Exercise: Below are records; reproduce exactly the lines from the one that has "Reload the current page" through the one that has "The width and height of the screenshot is (1316, 919).", ends included, and nothing more.

##### Data shown #####

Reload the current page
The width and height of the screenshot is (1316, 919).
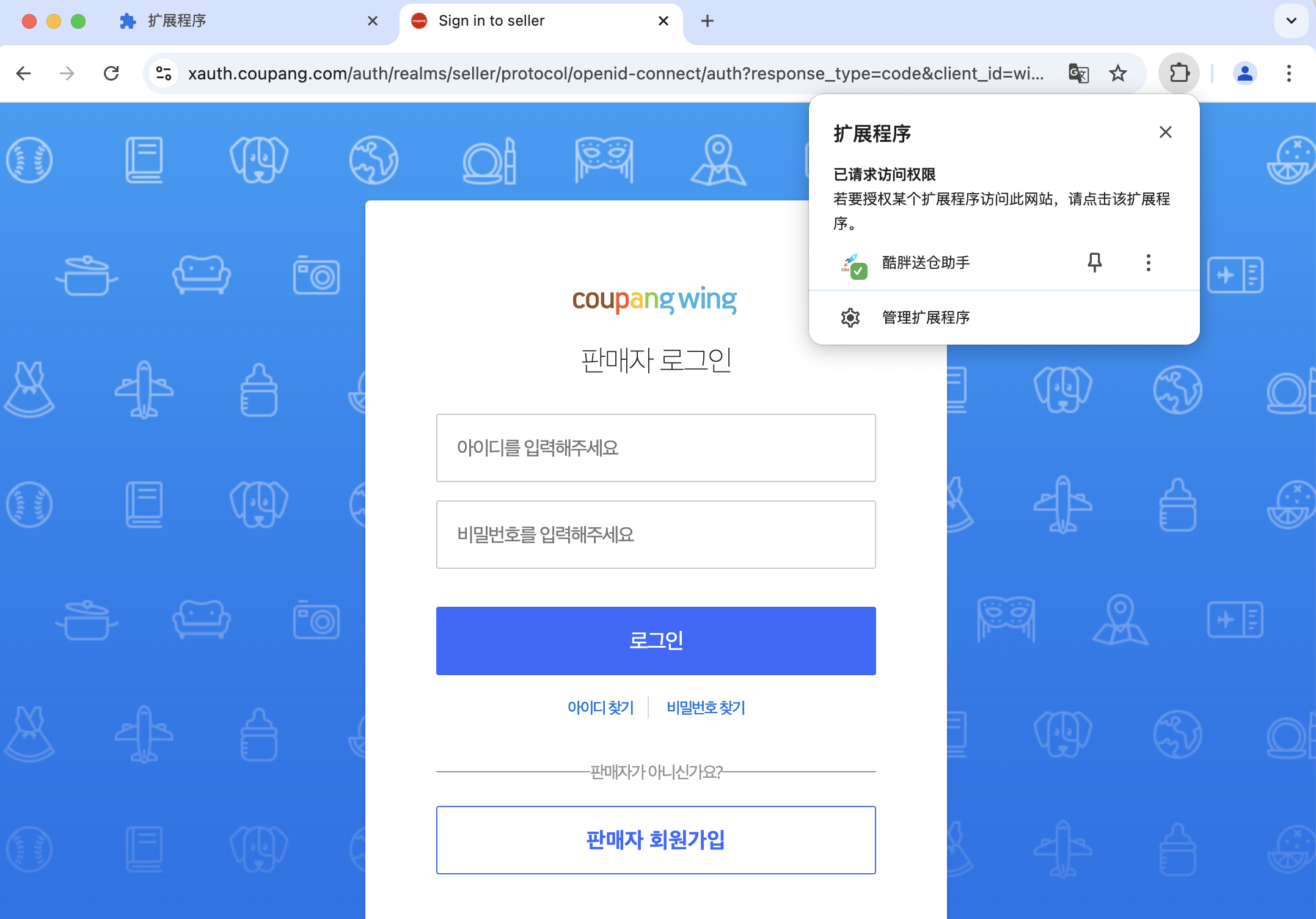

#####
##### Data shown #####

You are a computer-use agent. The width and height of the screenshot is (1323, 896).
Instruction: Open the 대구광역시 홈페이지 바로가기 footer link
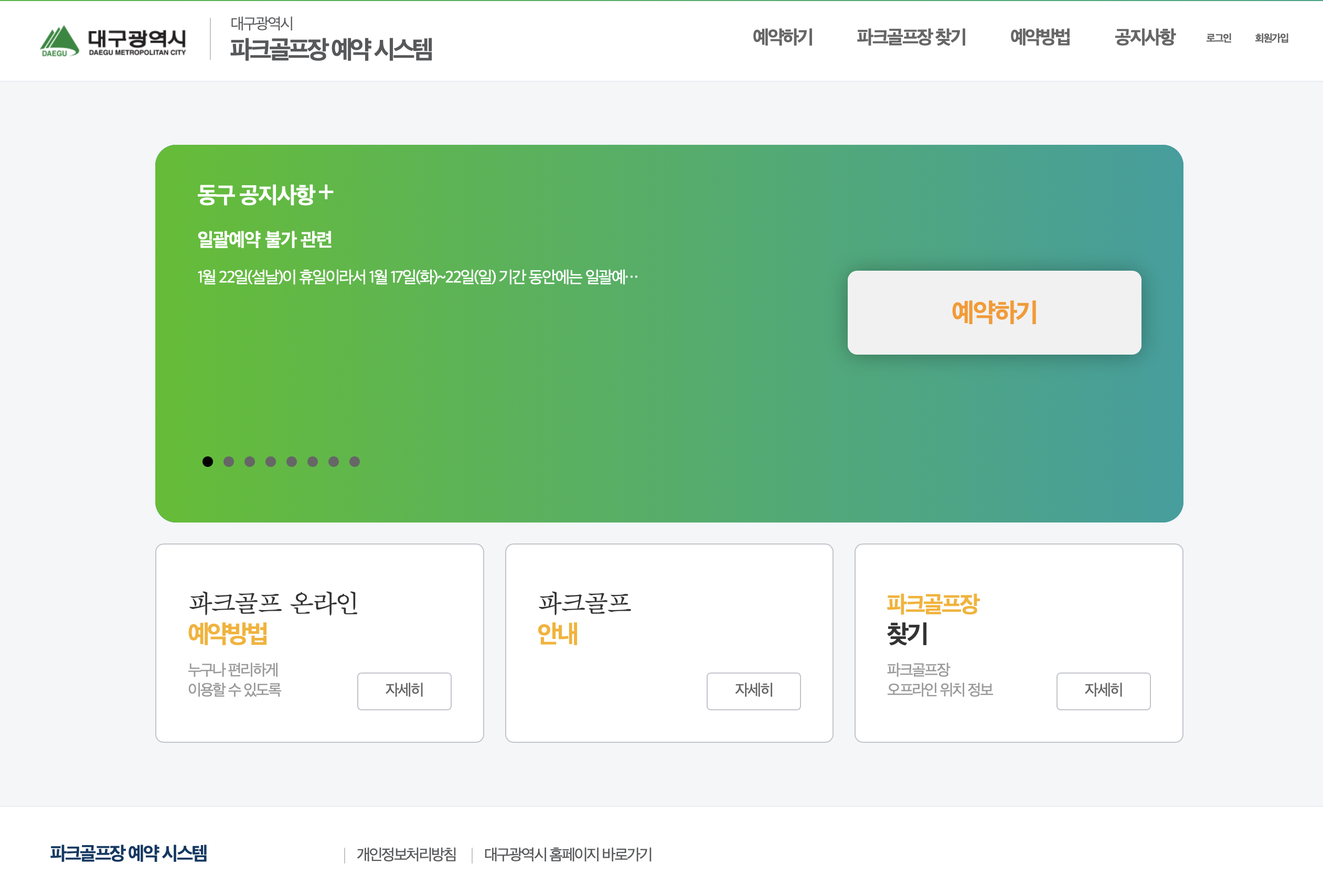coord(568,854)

#####

Written reply:
Reload the current page
The width and height of the screenshot is (1316, 919).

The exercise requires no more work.